§ **Exercise material**:

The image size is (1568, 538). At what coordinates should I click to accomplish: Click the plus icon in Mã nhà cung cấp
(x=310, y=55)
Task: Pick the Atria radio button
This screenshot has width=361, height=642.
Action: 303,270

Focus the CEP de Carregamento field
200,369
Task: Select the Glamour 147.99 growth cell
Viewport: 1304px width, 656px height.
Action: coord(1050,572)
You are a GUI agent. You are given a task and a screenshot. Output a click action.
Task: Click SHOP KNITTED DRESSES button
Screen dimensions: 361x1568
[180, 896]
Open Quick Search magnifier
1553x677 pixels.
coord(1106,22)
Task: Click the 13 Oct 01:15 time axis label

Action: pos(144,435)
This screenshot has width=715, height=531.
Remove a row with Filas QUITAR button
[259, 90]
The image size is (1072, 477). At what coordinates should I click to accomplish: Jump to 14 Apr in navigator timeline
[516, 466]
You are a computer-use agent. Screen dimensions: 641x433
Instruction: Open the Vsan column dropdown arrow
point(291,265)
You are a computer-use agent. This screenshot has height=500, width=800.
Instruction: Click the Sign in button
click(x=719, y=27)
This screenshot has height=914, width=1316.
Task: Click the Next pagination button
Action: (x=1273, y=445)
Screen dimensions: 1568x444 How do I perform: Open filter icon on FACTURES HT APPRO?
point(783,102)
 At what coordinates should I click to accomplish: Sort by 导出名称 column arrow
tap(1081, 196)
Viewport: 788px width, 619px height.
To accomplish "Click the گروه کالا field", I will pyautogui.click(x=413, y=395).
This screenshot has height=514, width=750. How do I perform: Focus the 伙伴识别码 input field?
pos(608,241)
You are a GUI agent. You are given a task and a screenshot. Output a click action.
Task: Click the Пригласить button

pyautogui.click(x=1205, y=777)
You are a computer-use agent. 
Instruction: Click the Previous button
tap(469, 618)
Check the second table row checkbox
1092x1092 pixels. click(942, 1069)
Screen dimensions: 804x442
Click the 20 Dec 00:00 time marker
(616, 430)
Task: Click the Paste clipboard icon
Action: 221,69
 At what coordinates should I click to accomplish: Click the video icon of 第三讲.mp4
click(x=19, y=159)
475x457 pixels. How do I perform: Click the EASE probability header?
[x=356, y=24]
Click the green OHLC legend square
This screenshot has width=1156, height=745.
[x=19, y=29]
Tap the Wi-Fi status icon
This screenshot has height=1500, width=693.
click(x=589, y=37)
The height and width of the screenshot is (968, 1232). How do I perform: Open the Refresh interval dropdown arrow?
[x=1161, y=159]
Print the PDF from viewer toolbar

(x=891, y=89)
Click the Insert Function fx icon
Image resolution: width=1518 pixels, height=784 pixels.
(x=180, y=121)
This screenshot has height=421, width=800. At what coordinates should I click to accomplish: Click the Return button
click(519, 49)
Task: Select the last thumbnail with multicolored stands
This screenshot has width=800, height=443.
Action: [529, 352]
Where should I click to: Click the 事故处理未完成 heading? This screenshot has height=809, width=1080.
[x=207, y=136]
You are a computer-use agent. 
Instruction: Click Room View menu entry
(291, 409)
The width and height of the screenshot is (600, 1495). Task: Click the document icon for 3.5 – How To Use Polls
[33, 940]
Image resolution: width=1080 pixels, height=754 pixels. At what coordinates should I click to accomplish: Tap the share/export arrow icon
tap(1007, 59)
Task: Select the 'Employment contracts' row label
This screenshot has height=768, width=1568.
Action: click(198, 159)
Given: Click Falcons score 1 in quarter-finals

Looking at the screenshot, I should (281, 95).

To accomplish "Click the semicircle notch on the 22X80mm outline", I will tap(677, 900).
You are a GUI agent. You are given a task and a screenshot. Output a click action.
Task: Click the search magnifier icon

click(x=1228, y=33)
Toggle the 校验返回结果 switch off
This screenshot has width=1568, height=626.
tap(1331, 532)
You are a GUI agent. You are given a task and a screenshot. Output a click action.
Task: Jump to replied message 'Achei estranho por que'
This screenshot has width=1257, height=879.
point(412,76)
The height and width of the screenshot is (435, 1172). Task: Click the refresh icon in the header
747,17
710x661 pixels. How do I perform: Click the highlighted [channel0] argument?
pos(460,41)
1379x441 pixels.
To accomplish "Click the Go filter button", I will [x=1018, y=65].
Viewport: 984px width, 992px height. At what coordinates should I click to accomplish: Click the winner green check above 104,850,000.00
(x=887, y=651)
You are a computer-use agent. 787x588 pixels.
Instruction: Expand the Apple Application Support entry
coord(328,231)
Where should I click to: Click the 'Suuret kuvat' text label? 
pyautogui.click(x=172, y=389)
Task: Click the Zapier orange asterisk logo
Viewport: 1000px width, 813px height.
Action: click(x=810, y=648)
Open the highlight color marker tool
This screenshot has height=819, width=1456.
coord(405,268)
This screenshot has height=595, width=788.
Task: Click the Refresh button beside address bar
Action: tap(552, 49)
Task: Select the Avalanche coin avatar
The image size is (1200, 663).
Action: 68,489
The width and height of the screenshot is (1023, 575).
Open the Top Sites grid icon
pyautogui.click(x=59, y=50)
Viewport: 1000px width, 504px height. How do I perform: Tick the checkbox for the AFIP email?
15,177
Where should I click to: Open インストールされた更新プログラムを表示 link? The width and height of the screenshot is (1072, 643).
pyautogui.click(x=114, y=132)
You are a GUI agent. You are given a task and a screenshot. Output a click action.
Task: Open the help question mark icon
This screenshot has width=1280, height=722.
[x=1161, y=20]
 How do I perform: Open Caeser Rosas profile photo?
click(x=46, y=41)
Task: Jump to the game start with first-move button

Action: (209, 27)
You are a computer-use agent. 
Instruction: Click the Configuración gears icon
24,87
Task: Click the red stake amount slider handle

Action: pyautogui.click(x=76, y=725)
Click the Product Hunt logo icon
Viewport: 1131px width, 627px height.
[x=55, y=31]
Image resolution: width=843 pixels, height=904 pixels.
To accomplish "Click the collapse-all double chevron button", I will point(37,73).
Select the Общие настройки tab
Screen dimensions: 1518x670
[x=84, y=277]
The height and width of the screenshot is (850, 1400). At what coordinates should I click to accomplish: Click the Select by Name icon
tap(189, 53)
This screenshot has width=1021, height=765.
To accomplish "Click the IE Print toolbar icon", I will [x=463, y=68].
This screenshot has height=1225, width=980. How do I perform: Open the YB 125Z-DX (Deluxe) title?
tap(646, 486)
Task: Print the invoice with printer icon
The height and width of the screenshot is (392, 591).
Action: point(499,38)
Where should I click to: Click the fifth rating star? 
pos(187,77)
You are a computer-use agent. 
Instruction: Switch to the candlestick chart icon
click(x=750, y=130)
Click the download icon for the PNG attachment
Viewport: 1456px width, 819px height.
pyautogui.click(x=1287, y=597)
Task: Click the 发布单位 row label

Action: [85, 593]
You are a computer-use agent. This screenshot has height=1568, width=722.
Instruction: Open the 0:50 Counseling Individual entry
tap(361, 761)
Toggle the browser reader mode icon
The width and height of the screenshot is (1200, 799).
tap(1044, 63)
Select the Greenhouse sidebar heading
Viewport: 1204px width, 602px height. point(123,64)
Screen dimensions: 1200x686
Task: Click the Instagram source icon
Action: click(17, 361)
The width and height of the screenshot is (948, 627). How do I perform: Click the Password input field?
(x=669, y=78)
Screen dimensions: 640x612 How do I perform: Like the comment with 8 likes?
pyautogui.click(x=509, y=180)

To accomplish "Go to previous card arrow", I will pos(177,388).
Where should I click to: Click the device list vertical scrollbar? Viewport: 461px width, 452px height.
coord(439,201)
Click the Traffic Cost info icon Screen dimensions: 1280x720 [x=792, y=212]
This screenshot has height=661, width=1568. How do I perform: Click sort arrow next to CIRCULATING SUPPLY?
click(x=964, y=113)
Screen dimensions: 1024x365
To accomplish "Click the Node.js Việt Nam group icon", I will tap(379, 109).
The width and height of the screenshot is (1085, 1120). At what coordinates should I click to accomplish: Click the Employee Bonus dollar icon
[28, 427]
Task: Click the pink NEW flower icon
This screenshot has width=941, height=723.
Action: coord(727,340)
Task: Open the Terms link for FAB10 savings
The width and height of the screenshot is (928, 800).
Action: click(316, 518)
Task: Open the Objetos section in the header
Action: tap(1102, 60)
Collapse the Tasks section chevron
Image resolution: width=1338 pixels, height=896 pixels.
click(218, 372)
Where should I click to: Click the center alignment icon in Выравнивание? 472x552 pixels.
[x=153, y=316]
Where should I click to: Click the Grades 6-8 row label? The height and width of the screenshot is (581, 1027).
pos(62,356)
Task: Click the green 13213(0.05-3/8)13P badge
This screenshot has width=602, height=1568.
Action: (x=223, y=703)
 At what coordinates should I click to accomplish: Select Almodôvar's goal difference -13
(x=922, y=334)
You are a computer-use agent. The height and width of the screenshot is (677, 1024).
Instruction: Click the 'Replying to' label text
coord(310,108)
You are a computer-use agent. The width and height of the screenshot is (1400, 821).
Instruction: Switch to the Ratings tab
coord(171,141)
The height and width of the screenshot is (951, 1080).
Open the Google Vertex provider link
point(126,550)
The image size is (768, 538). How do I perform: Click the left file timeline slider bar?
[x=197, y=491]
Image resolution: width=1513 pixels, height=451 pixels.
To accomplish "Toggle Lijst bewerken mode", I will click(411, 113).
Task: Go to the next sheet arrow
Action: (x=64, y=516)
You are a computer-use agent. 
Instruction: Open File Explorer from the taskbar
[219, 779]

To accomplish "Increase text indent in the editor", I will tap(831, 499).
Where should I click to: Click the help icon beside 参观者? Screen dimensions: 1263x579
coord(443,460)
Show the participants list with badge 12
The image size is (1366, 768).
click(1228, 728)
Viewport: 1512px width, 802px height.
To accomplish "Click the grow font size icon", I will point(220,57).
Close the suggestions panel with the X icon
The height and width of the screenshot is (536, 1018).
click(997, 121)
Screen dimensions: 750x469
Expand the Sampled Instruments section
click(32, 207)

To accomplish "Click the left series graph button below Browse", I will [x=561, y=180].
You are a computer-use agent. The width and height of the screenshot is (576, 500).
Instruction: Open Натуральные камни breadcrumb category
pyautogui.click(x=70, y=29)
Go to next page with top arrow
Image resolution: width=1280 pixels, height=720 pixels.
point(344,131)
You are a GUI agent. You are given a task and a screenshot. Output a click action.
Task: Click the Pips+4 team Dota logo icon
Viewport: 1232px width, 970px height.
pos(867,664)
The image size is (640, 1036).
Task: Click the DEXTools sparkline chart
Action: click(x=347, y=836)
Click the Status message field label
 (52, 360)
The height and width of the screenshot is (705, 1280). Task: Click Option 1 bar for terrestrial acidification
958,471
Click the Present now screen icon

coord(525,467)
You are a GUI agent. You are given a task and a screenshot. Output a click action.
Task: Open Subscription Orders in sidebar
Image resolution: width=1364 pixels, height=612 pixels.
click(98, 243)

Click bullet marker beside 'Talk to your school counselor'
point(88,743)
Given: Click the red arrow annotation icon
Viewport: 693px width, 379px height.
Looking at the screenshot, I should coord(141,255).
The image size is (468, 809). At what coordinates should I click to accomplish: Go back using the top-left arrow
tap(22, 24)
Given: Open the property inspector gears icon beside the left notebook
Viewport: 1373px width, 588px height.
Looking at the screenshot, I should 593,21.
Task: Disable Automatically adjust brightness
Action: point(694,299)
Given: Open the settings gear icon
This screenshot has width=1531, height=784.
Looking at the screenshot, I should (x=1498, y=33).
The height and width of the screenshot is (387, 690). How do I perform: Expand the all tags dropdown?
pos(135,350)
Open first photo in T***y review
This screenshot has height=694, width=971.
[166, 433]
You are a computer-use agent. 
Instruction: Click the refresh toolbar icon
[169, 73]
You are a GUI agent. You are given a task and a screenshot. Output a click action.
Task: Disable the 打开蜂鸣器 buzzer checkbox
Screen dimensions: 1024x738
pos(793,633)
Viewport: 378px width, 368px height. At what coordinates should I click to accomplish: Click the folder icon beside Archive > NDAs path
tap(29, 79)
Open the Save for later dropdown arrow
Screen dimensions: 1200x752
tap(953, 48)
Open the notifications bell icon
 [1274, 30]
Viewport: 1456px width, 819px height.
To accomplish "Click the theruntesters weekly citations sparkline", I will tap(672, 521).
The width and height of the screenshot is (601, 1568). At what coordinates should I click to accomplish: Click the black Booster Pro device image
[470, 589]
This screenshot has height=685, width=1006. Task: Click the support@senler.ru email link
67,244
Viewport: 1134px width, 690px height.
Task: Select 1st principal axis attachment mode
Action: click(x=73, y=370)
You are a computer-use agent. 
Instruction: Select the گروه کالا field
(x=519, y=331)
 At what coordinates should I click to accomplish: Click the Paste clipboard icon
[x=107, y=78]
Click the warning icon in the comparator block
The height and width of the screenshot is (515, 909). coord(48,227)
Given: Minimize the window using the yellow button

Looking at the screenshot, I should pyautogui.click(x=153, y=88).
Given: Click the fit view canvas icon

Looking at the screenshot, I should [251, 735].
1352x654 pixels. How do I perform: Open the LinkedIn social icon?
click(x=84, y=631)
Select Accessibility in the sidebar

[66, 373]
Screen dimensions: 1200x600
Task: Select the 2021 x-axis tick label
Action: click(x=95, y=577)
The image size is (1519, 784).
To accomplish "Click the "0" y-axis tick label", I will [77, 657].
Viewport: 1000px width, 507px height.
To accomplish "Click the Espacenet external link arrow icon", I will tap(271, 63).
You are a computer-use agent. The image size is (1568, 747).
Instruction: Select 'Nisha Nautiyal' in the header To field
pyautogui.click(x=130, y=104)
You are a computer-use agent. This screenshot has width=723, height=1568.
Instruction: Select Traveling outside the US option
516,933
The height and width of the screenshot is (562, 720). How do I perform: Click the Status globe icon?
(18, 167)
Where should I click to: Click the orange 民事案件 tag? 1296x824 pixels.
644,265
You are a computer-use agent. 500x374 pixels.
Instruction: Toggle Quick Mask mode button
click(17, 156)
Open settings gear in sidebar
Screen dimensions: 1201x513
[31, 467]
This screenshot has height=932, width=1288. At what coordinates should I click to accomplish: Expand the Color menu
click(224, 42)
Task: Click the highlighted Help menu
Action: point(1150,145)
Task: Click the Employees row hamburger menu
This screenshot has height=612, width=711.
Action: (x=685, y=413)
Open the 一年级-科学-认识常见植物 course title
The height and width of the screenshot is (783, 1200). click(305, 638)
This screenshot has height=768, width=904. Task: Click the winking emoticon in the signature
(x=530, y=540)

§ **Exercise**: Show every line from the entries above in which the word "badge" appears.

§ **Result**:
Task: Click the green 13213(0.05-3/8)13P badge
Show the participants list with badge 12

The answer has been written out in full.